TASK TO CARRY OUT
Please restate every line below exactly, without any pictures.

Stored dataset items:
◇ ◇ ◇ ◇ ◇

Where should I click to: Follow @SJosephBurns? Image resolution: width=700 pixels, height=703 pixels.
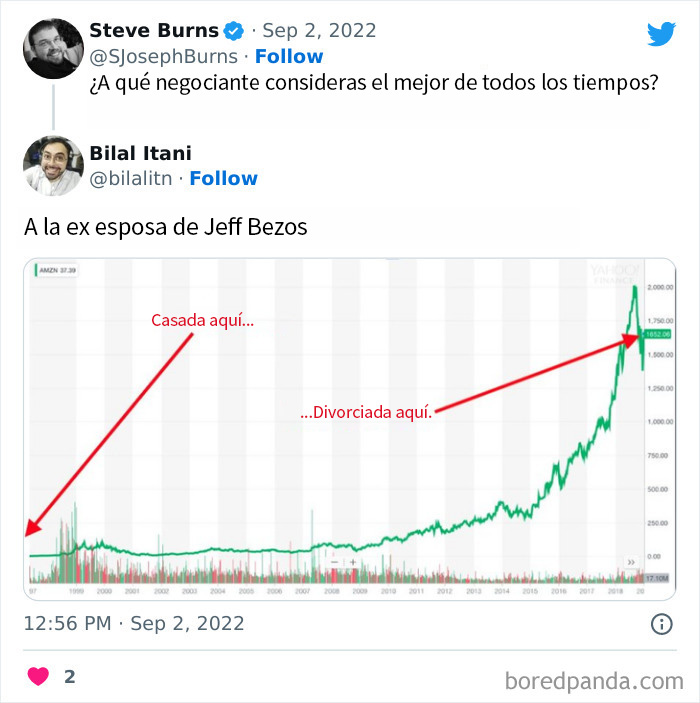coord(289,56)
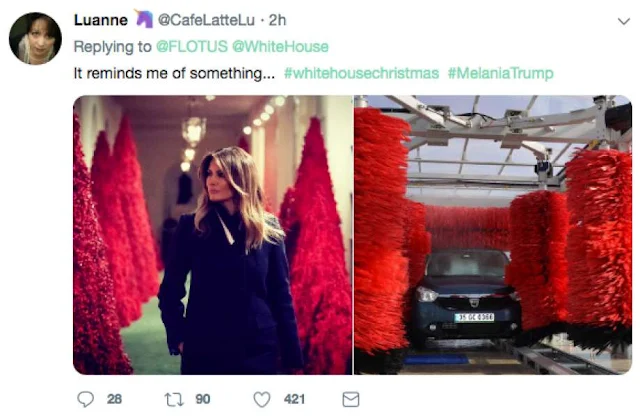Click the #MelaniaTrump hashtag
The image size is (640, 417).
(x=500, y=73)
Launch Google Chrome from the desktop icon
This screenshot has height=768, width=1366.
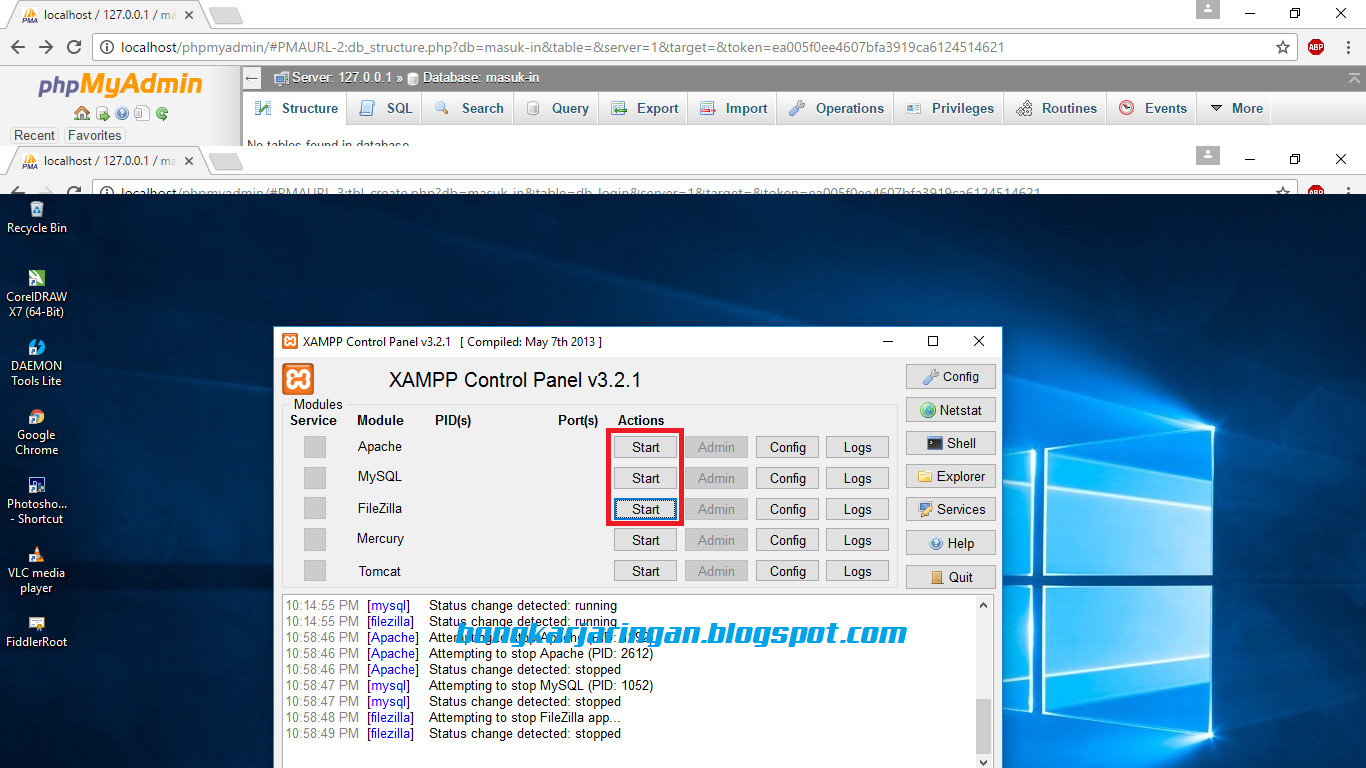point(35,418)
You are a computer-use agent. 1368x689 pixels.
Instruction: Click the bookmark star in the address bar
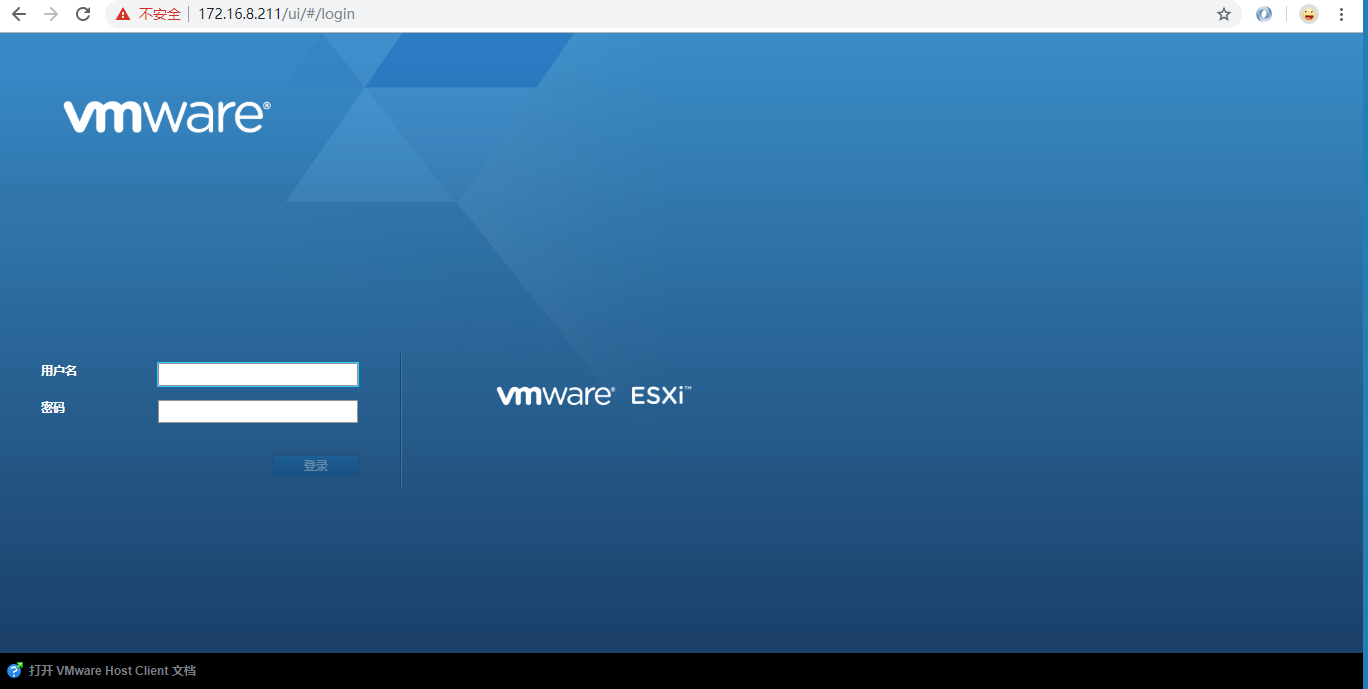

◇ ◇ ◇ ◇ ◇

ANSWER FOR THE TASK
Where should I click to: Follow @SJosephBurns? Image resolution: width=700 pixels, height=703 pixels.
coord(289,56)
Click the #MelaniaTrump hashtag
The image size is (640, 417).
(x=500, y=73)
Launch Google Chrome from the desktop icon
This screenshot has height=768, width=1366.
point(35,418)
You are a computer-use agent. 1368x689 pixels.
Instruction: Click the bookmark star in the address bar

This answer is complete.